- Diagnostics
- 2 min read
Madurai herbal healer’s cataract cure gets NIF lift
The herbal medicine which was used to treat early stage cataract patients is currently up for clinical trials and is expected to hit the markets in 6 months.
This traditional wisdom used by herbal healer Muthulakshmi for decades may be commercialised after Ahmedabad headquartered National Innovation Foundation (NIF) which supports such grassroots innovations has signed an MoU with Dabur Research Foundation earlier this year to develop and commercialise the product. The herbal medicine which was used to treat early stage cataract patients is currently up for clinical trials and is expected to hit the markets in 6 months.
“We scouted this product with the help of Honey Bee Network, our collective a few years ago. In the past we have validated traditional knowledge and practices of people that are unavailable in classical codified texts with the help of ICMR (Indian Council of Medical Research). We got excellent results with the herb that treats patients with early state cataract after preliminary tests were conducted on this herbal medicine tested with PERD (Pharmaceutical Education & Research Development) Ahmedabad.
Later we signed a co-development agreement (MoU) with Dabur Research Foundation earlier this year for testing and developing the herbal medicine. Dabur also has the first right of refusal and can pay market cost for the technology,” said Vipin Kumar, director & chief innovation Officer(CIO) of NIF-India, an autonomous body of DST, Govt of India.
Kicking off the momentum for indigenous traditional medicine made from a flower and administered by Muthulakshmi to treat cataract patients in her region, may be available commercially in an affordable format after it is developed as a viable herbal product.

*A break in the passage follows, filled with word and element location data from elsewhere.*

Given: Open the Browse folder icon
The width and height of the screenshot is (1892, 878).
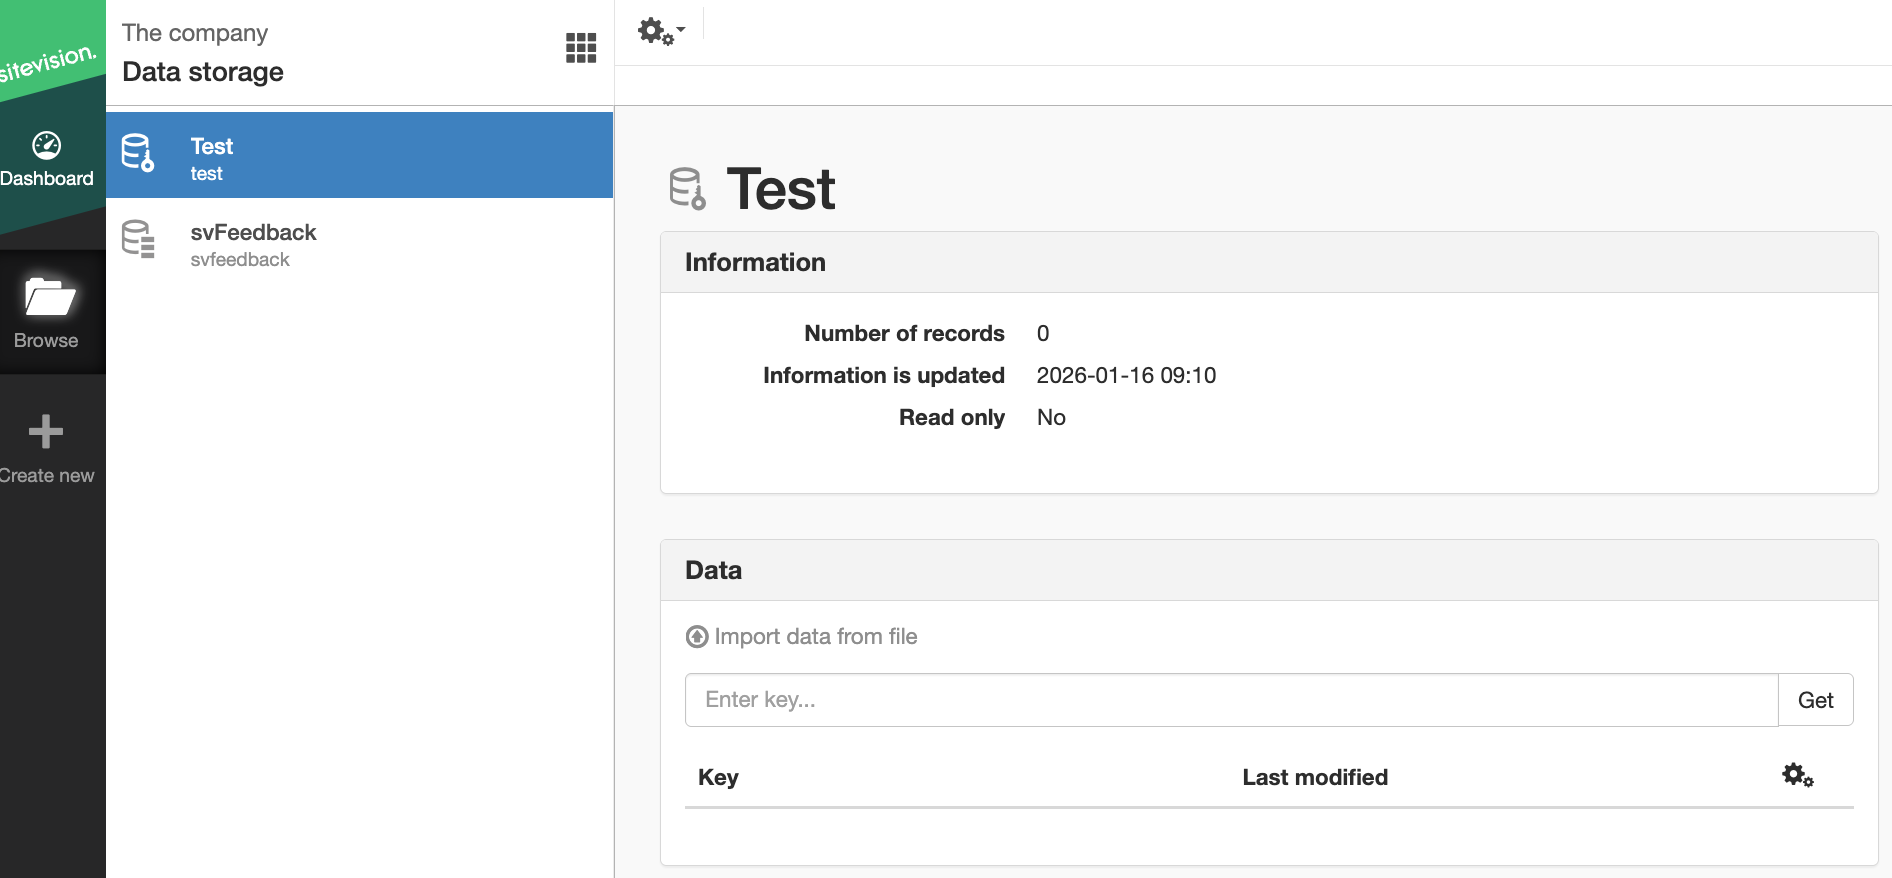Looking at the screenshot, I should [x=49, y=297].
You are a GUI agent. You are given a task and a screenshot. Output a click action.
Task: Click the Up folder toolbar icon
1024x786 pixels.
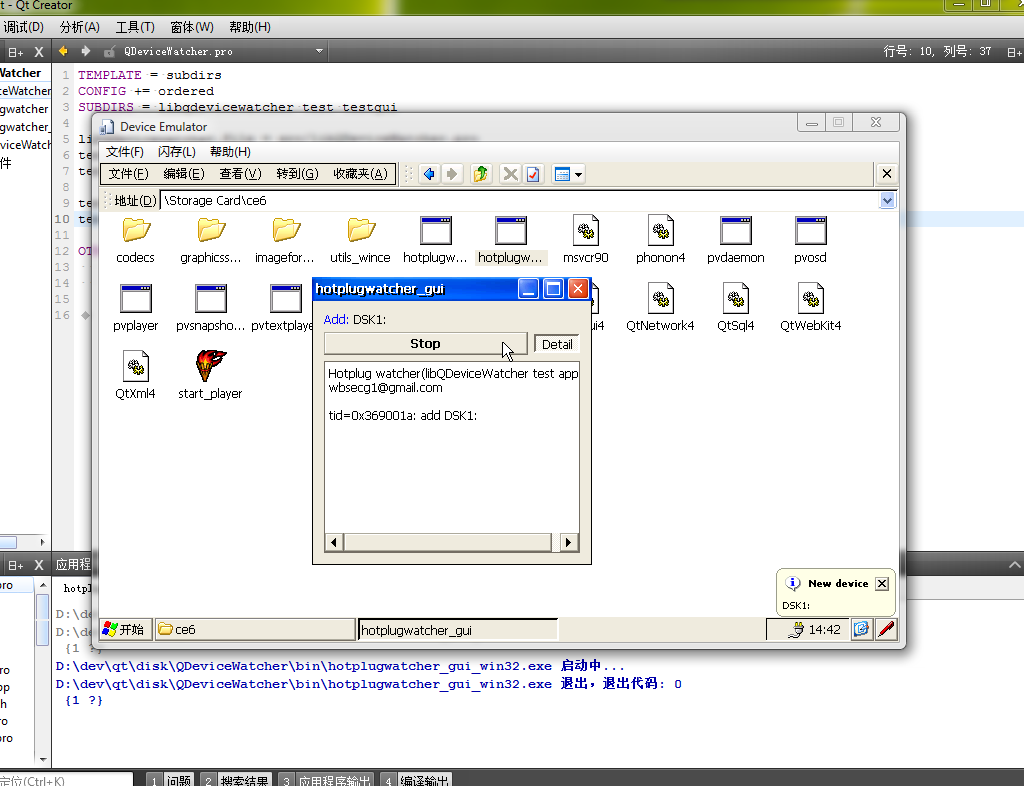[x=481, y=174]
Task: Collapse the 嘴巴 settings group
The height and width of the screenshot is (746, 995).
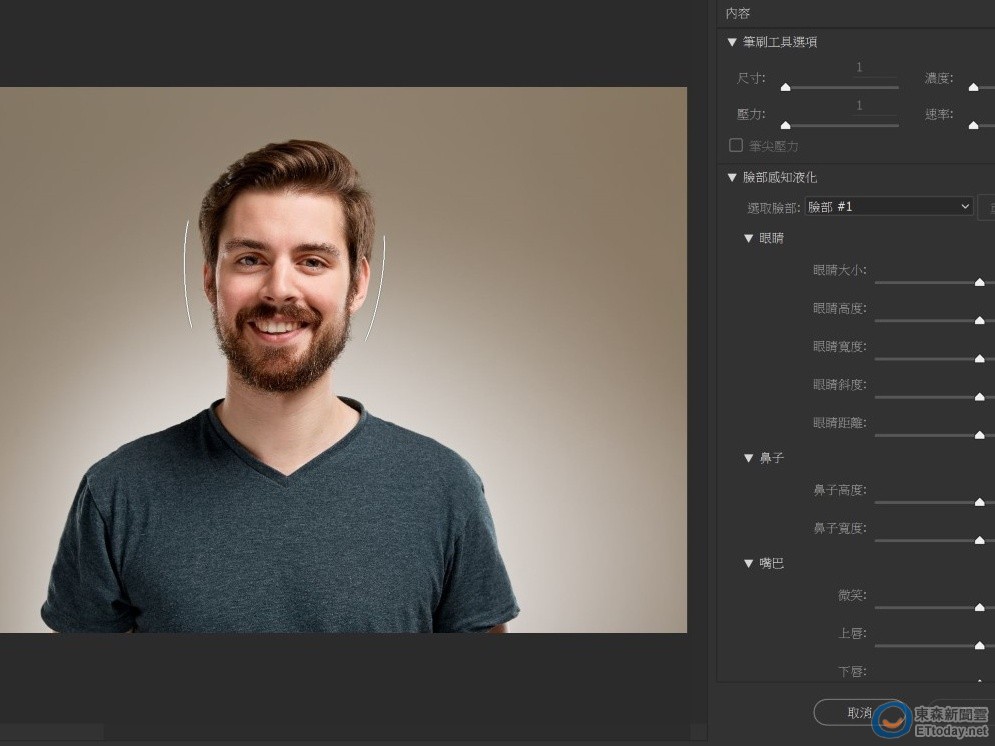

“We have signed a broad-based MoU and are working with NIF to develop herbal-based products to treat humans through the non-codified herb. The flower is indigenous and grows widely in the country. However, knowledge of this traditional medicine may be lost if it is not passed on to the people. The formula needs to be checked for efficacy on cells and duplicated and made affordable to poor. Through preliminary data we are trying to see if the extract has the potential to cure and will be conducting a clinical trial on 200 subjects.
We are currently in the process of finalising a chemical centre. The money generated through the IPR or patent of this herbal medicine and its royalty will go to the inventor Muthulakshmi and not to us or the NIF. The product can be commercialised within 3 to 6 months once clinical trials are over. Once the product formulation is complete we would obviously not like to refuse it and bring it at affordable rates as our CSR and try to make it low cost for people,” said Dr Manu Jaggi, chief scientific officer, Dabur Research Foundation.